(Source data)
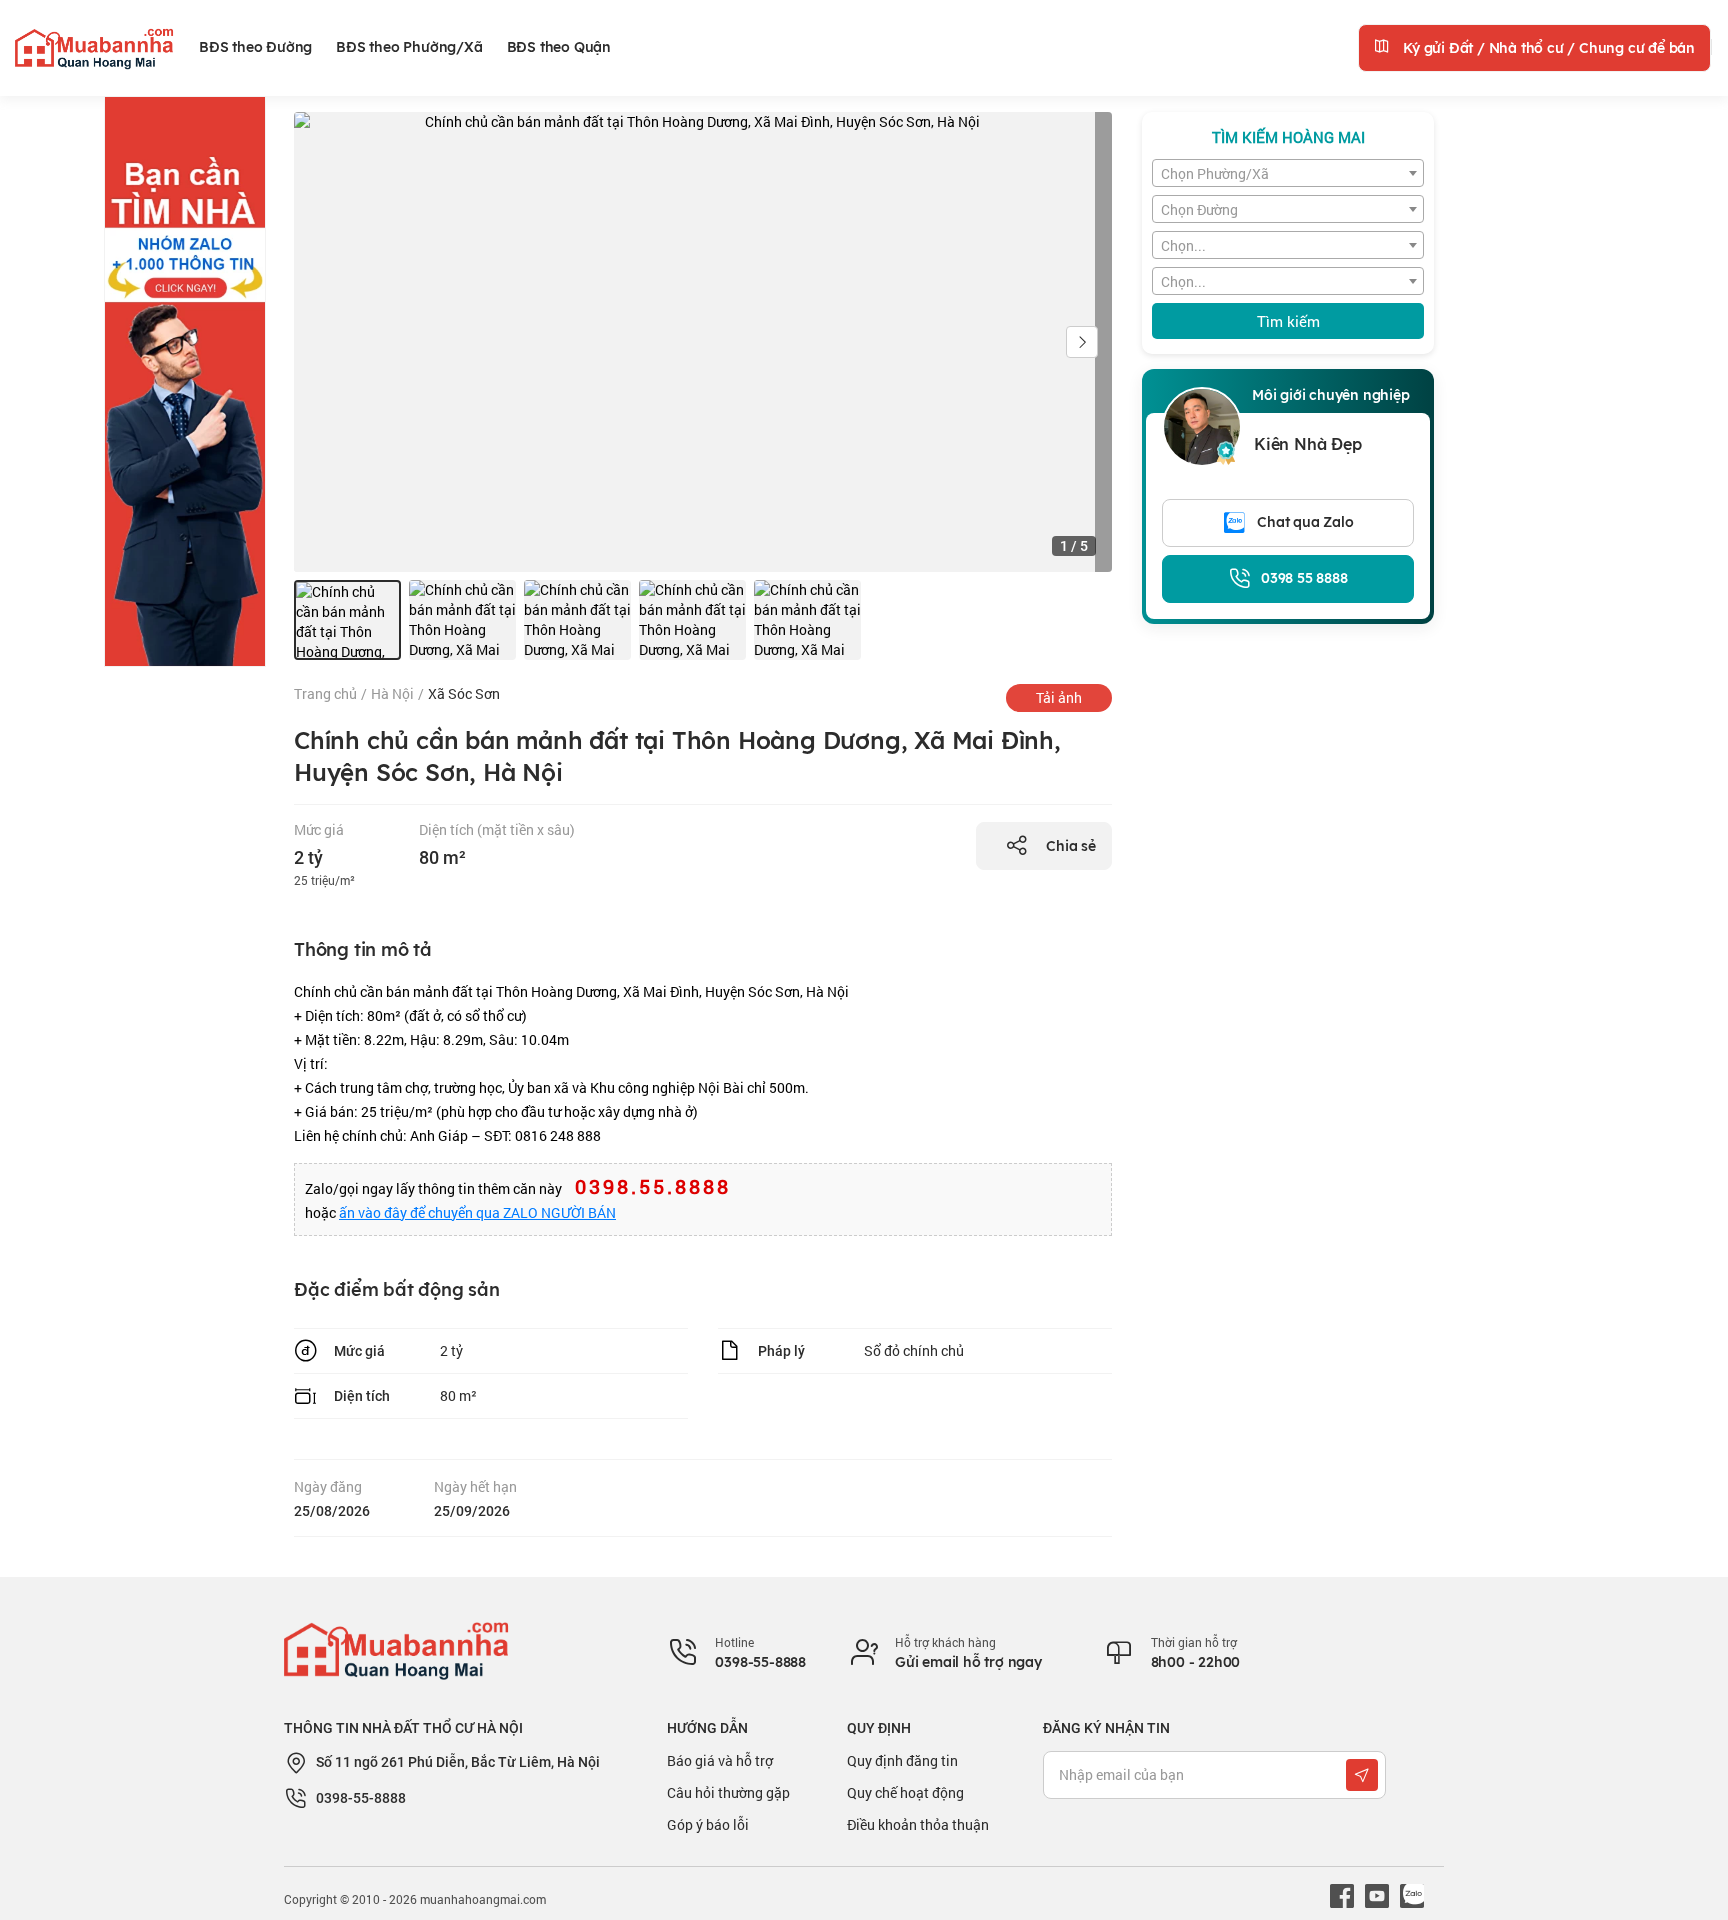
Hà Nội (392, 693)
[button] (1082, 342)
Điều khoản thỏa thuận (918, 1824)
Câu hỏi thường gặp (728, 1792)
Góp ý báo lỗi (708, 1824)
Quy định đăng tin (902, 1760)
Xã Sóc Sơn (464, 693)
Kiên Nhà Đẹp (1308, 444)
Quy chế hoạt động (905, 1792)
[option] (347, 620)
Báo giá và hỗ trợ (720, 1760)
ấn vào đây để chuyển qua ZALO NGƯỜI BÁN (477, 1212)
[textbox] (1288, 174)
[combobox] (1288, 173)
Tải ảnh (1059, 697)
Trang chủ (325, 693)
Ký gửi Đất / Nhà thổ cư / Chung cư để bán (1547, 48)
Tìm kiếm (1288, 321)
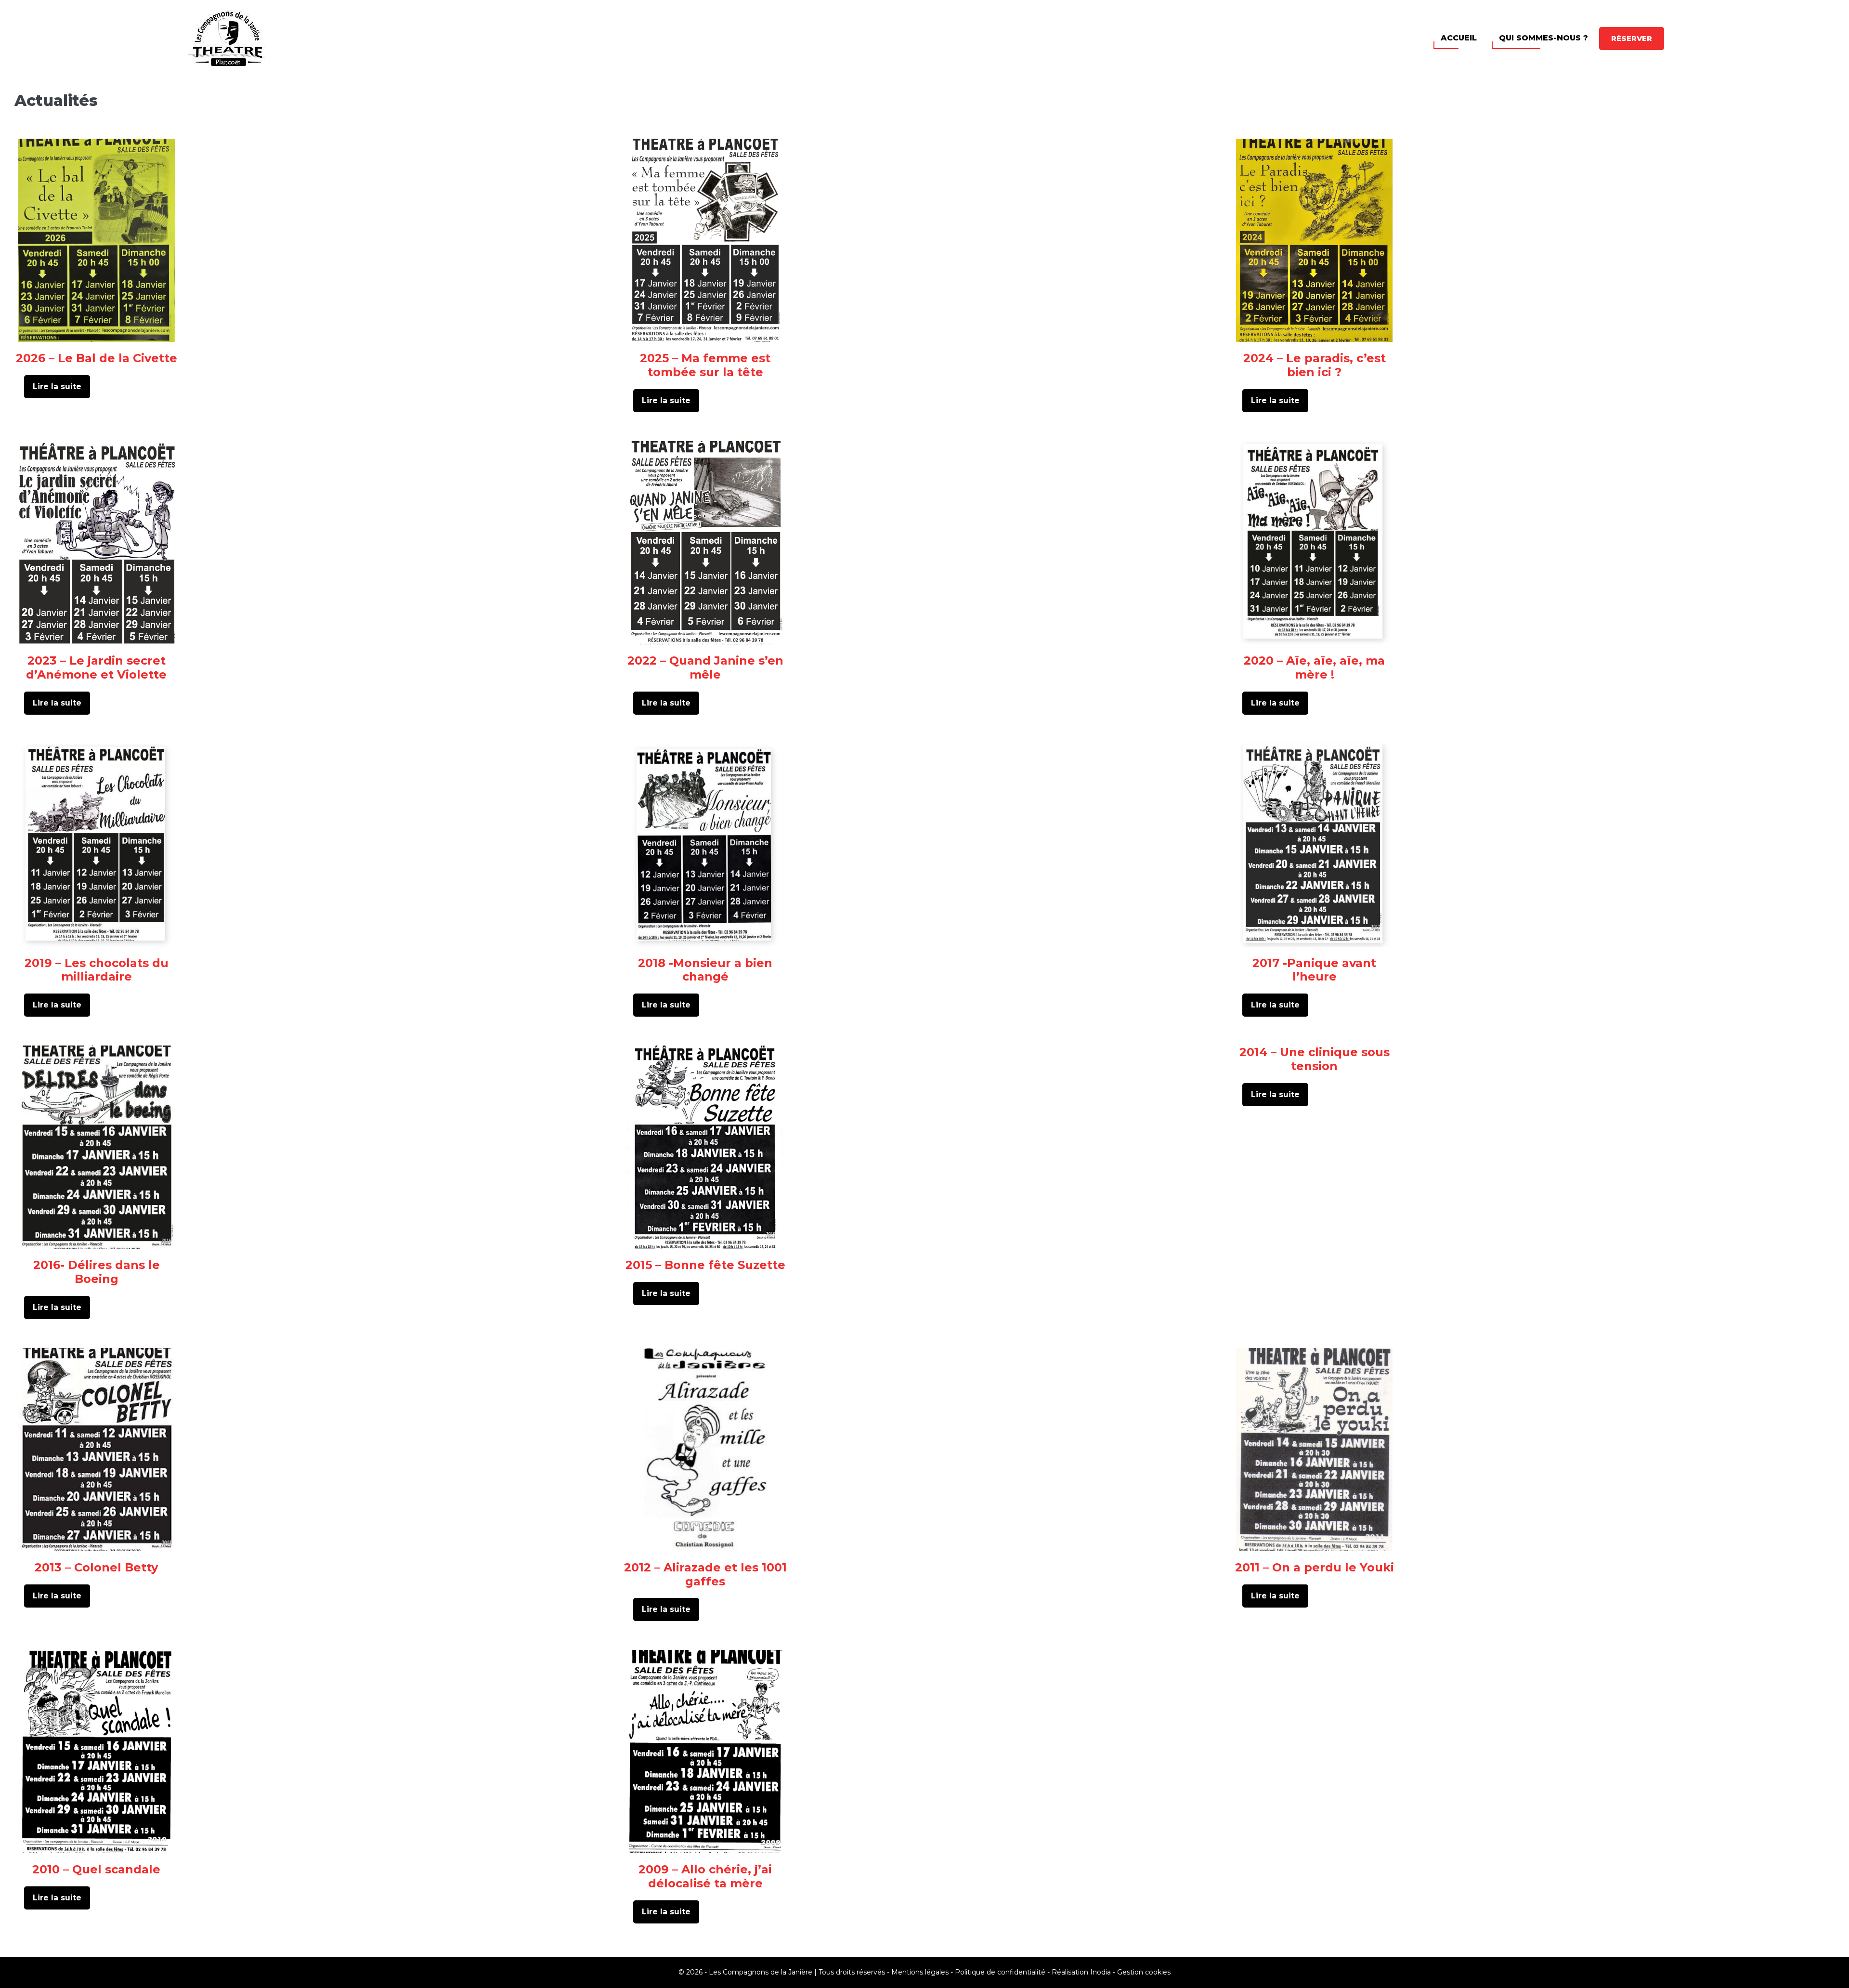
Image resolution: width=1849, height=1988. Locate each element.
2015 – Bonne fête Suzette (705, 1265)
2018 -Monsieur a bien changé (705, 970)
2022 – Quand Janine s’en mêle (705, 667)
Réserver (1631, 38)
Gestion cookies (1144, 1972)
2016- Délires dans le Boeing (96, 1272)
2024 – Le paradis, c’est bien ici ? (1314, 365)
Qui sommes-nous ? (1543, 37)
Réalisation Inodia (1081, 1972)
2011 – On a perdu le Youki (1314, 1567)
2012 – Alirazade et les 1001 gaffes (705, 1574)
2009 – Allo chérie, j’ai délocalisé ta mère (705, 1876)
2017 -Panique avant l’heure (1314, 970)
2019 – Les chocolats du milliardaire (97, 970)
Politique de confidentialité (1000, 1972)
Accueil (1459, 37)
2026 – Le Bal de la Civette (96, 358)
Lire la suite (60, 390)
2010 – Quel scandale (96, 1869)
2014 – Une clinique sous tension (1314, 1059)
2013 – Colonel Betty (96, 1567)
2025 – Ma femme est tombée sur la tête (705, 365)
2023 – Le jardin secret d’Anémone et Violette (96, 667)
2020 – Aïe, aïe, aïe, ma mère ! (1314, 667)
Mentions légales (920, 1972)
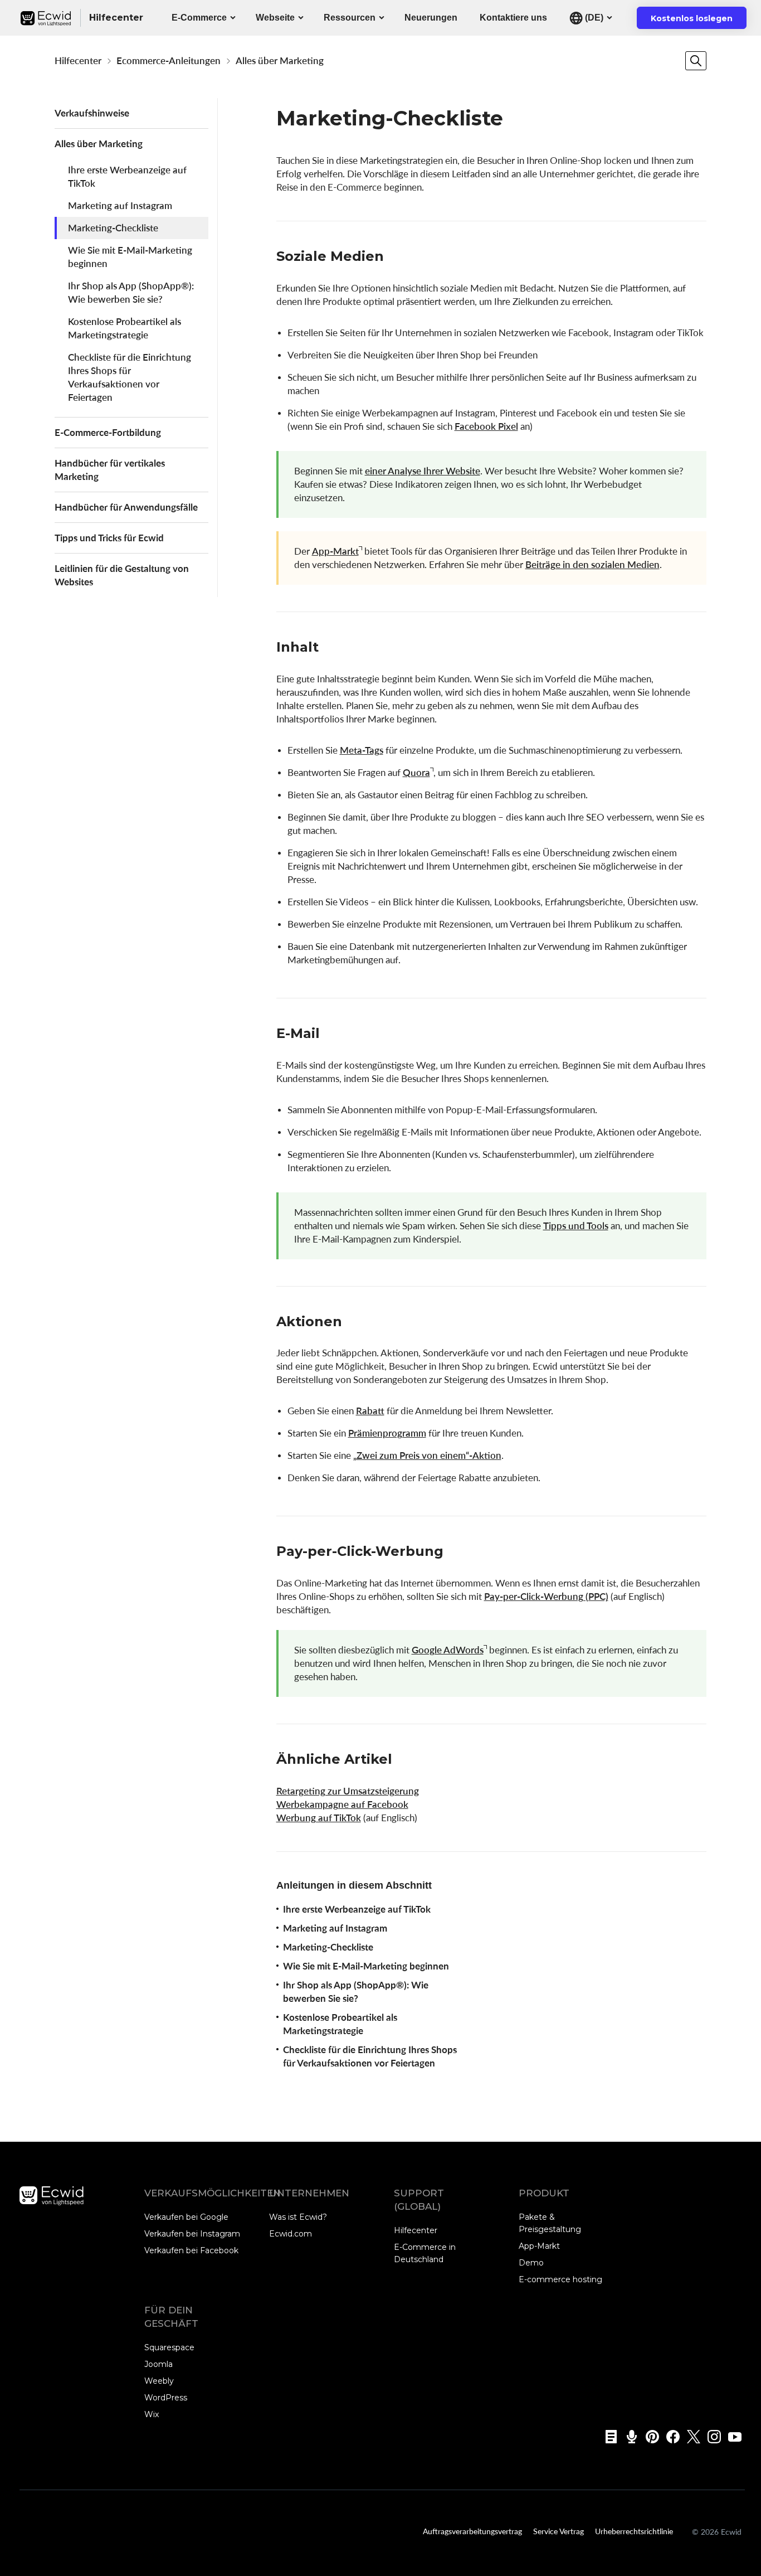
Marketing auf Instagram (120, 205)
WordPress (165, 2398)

- **TRY IT**
Reproduce verbatim the lines above, from the line with "Quy định đăng tin (902, 1760)" through the line with "Tìm kiếm (1288, 321)".

- **SOLUTION**
Quy định đăng tin (902, 1760)
Xã Sóc Sơn (464, 693)
Kiên Nhà Đẹp (1308, 444)
Quy chế hoạt động (905, 1792)
[option] (347, 620)
Báo giá và hỗ trợ (720, 1760)
ấn vào đây để chuyển qua ZALO NGƯỜI BÁN (477, 1212)
[textbox] (1288, 174)
[combobox] (1288, 173)
Tải ảnh (1059, 697)
Trang chủ (325, 693)
Ký gửi Đất / Nhà thổ cư / Chung cư để bán (1547, 48)
Tìm kiếm (1288, 321)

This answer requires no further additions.